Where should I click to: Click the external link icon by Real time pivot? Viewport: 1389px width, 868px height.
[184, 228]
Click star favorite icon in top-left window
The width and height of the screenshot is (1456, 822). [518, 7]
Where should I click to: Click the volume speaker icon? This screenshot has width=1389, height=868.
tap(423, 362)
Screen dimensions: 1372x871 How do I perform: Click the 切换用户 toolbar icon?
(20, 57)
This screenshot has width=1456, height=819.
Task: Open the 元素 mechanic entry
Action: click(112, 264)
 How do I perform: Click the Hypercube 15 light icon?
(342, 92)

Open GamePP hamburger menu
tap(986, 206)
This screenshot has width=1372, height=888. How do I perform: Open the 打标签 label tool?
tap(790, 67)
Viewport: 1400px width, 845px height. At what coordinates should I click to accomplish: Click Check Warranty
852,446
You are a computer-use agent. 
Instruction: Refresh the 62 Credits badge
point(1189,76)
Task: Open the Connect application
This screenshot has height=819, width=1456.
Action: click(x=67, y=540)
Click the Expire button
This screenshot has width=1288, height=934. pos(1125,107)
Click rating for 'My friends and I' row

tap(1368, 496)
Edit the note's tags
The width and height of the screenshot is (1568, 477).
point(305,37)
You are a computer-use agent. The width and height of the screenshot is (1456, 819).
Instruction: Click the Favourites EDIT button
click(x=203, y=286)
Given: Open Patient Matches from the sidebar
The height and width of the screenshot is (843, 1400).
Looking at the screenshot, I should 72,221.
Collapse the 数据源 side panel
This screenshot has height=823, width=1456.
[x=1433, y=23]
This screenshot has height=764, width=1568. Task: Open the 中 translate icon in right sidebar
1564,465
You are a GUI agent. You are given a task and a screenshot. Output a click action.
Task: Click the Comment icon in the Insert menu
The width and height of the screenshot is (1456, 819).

## [Directions for this task]
What lines of the material above hold the string "computer"? Please copy them.

## [Response below]
You are a computer-use agent. 
You are a computer-use agent. The width and height of the screenshot is (1456, 819).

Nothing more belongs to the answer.